** GIVEN INSTRUCTION **
Recast the items below as a two-column CSV with the headers request and answer, giving one row per item: its text in the first field and its answer in the second, each enclosed in double quotes with line breaks replaced by spaces. Omit the pictures from the output.

** Data listing **
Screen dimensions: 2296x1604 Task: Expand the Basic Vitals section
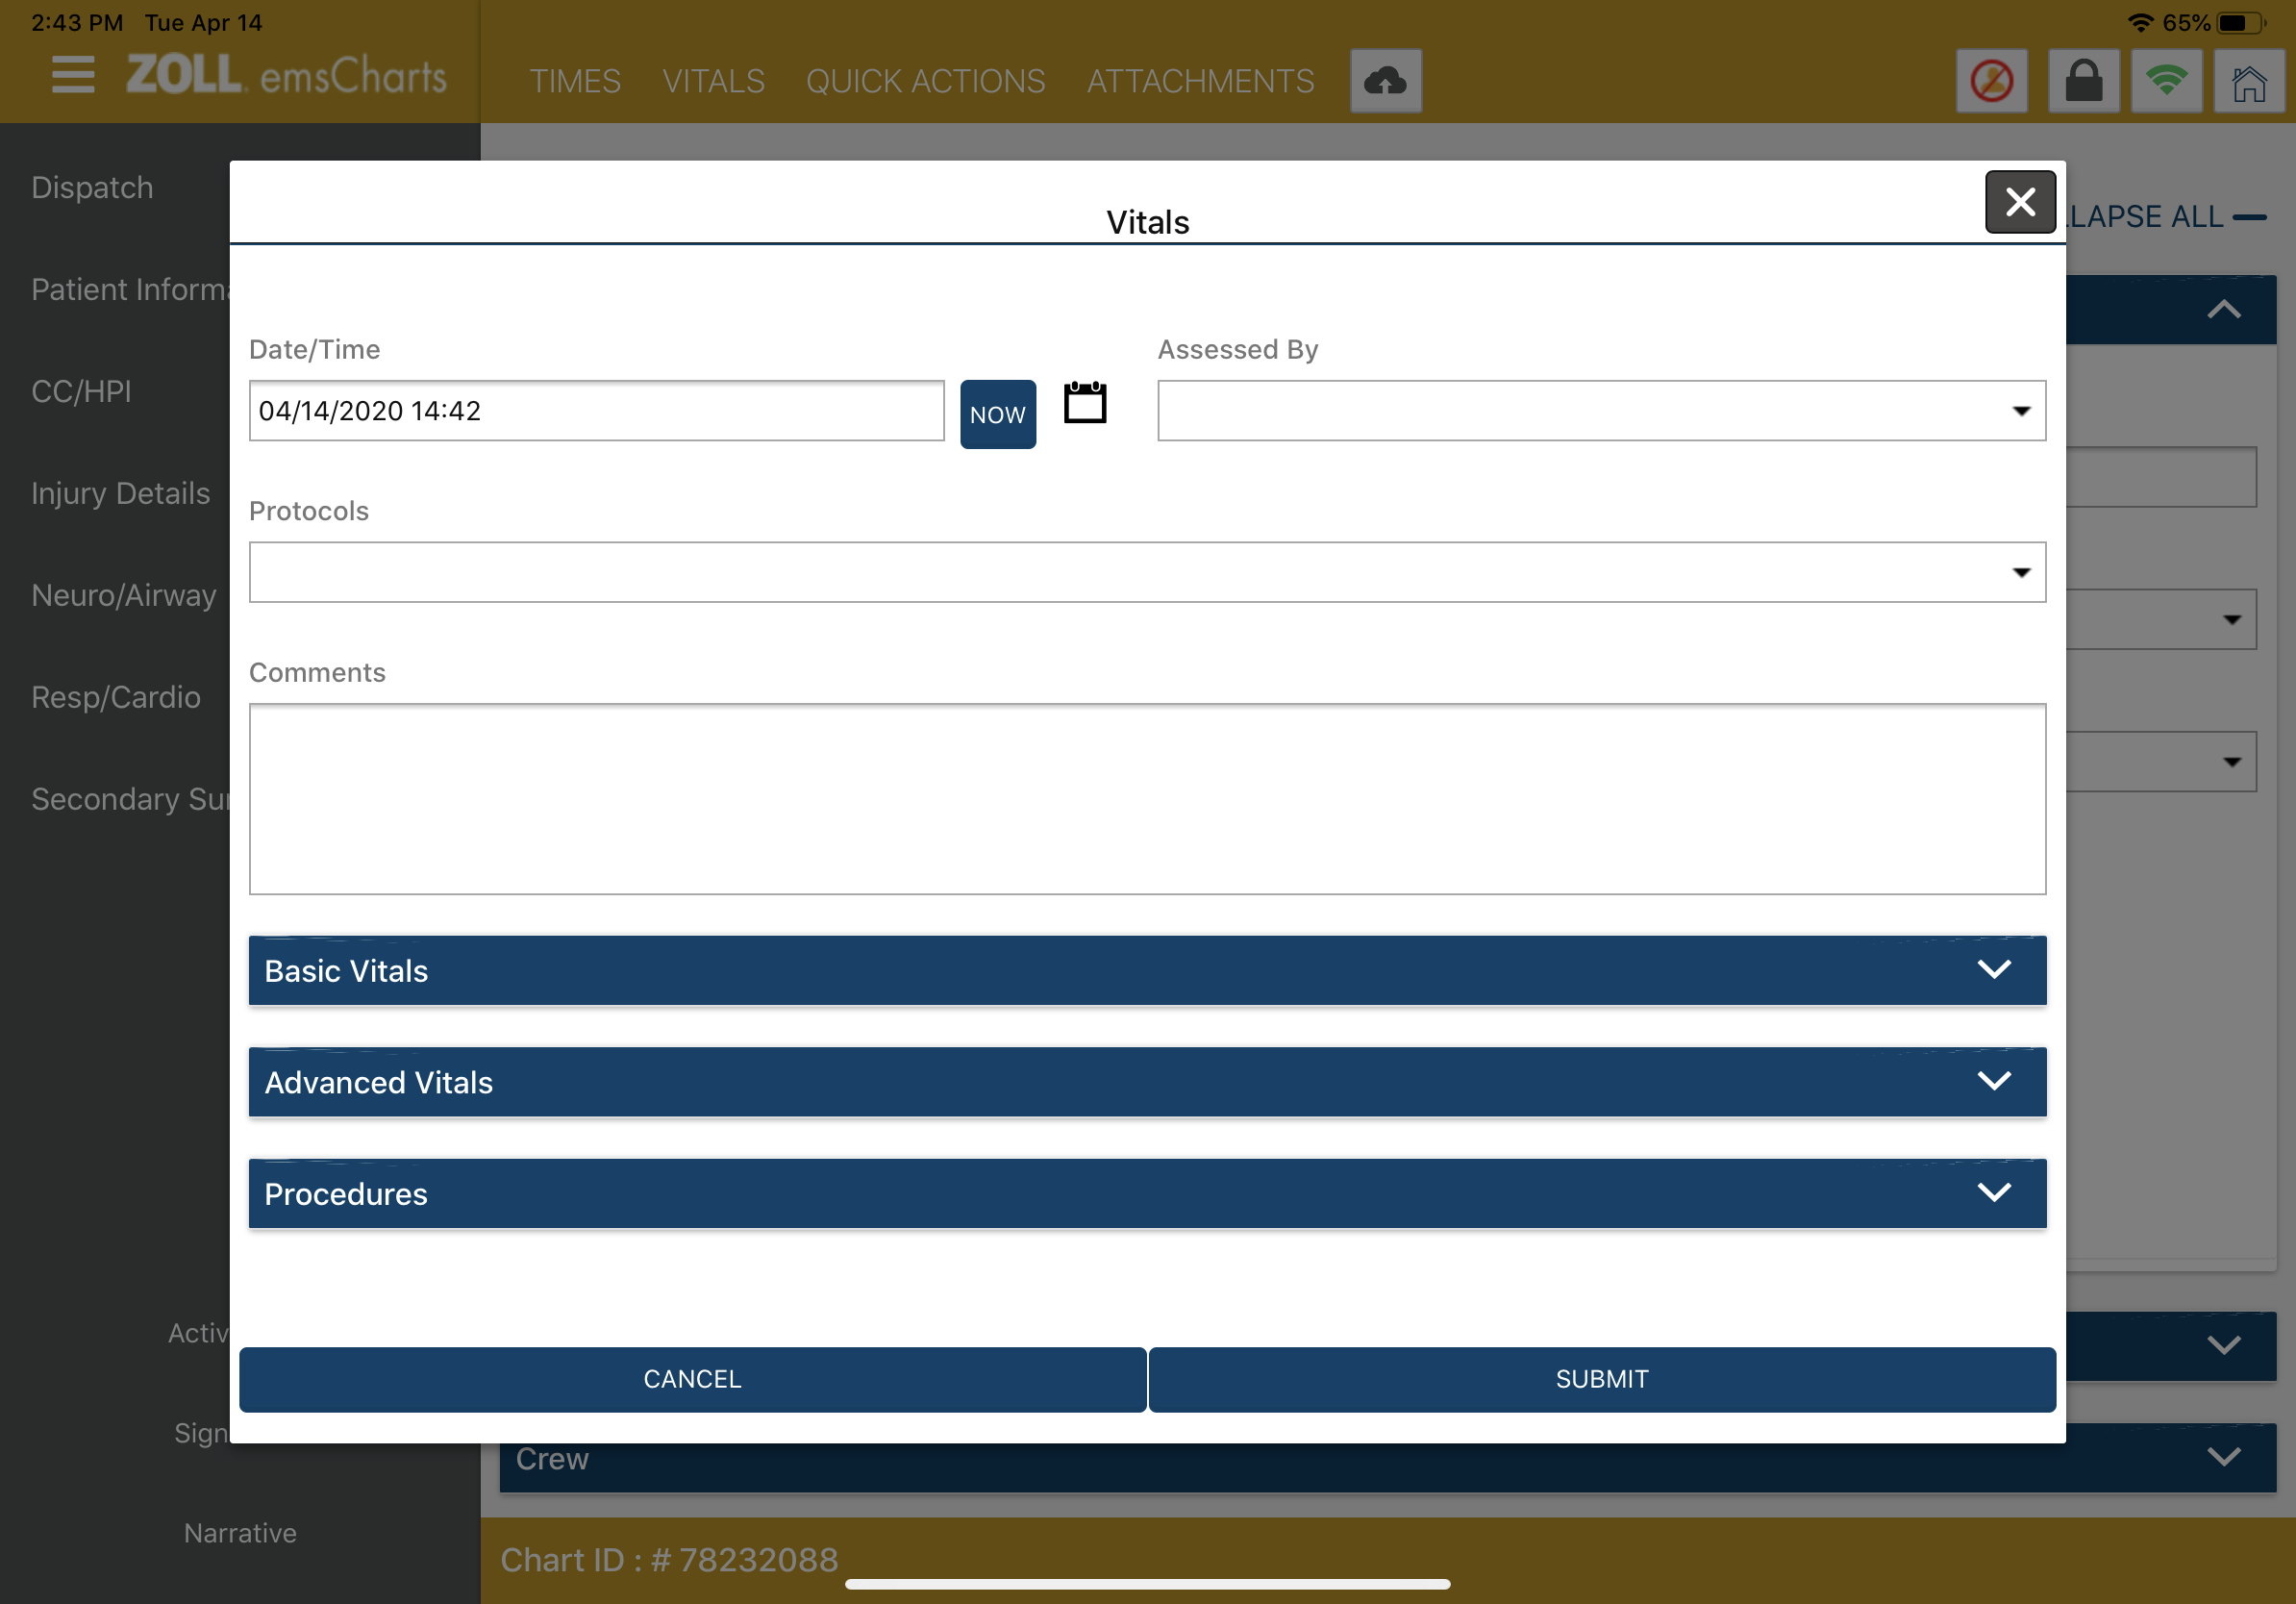point(1146,970)
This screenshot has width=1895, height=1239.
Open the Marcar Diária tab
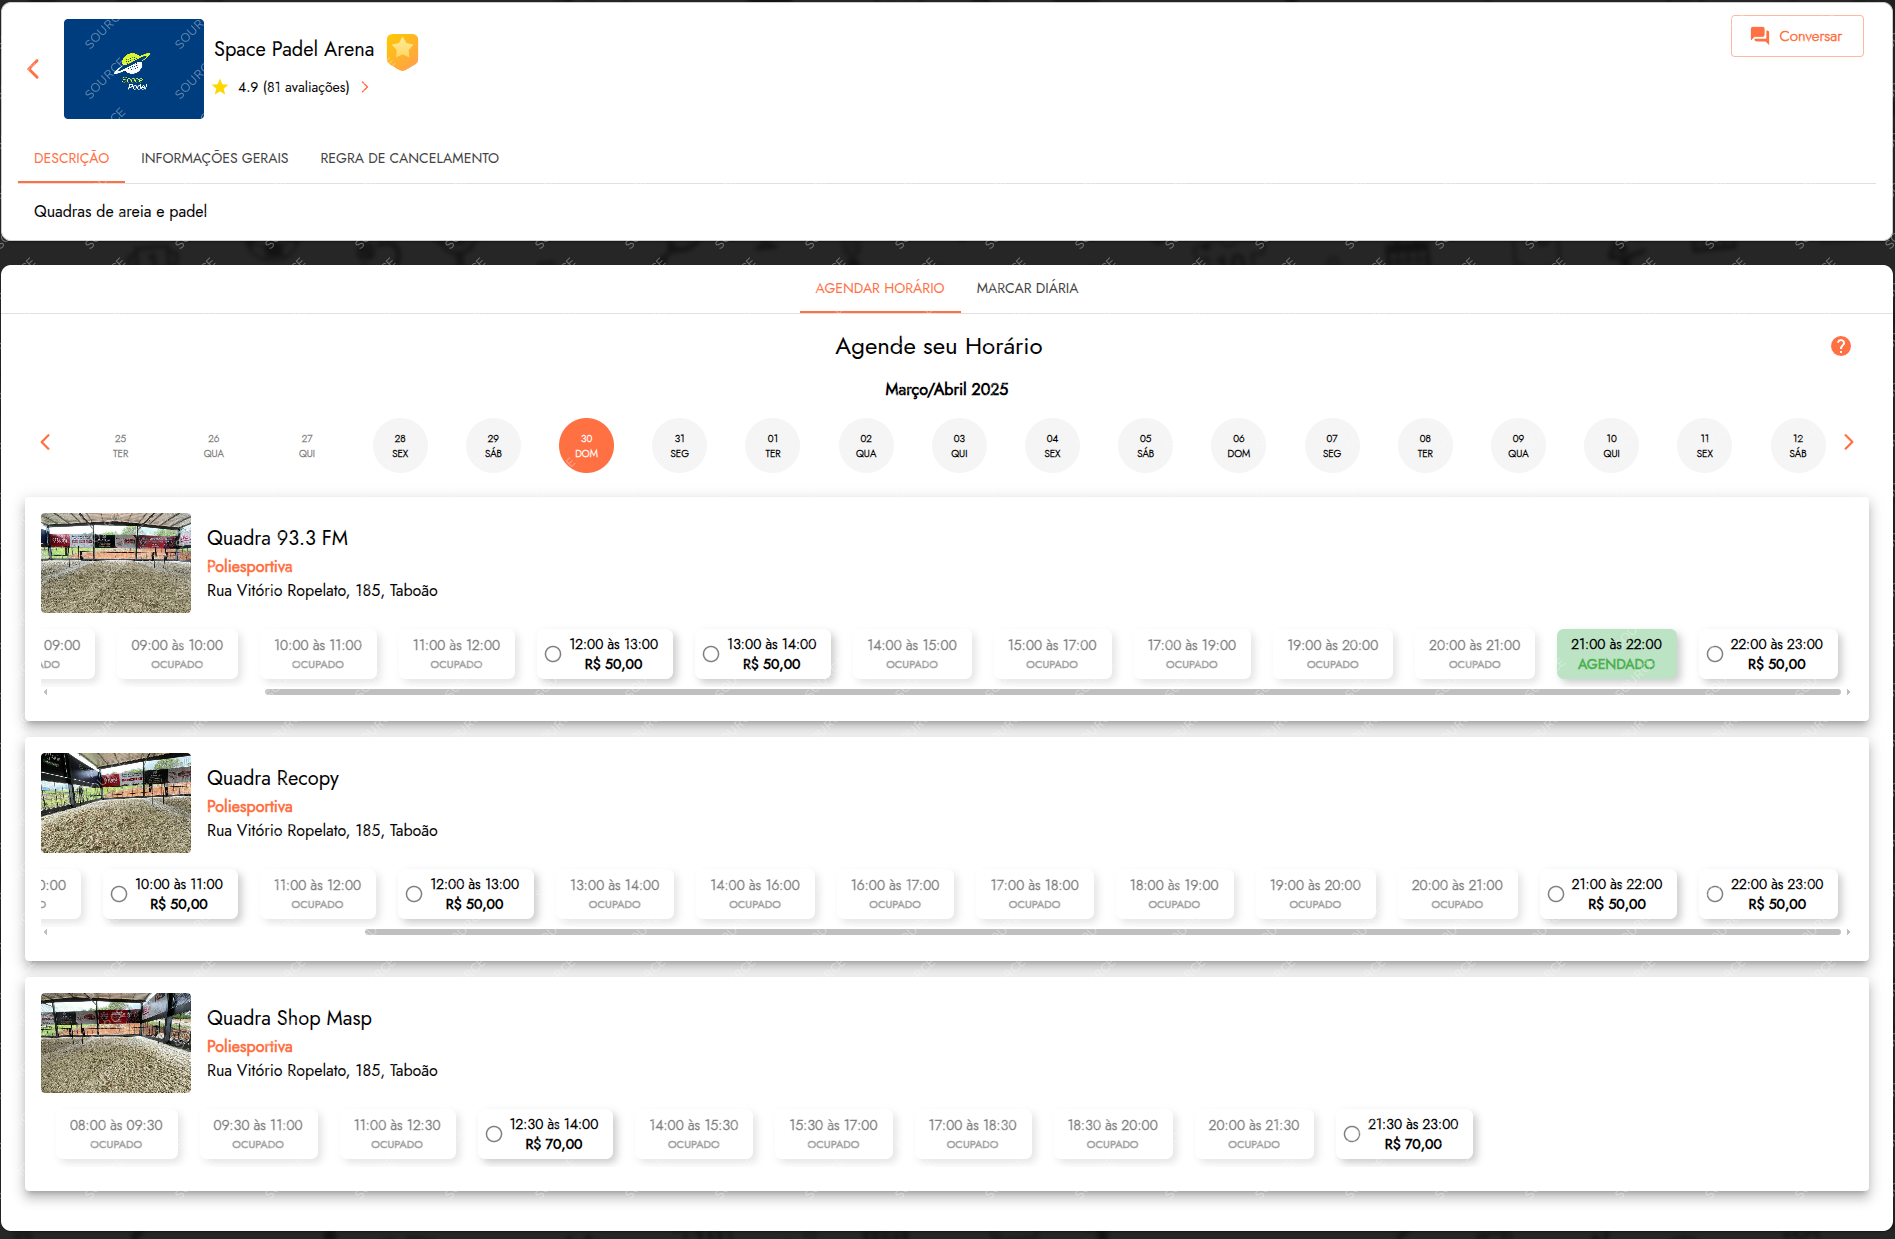[1027, 288]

** RIGHT ANSWER **
request,answer
"Screen dimensions: 2296x1604 Task: Expand the Basic Vitals section","point(1146,970)"
"This screenshot has width=1895, height=1239. Open the Marcar Diária tab","[1027, 288]"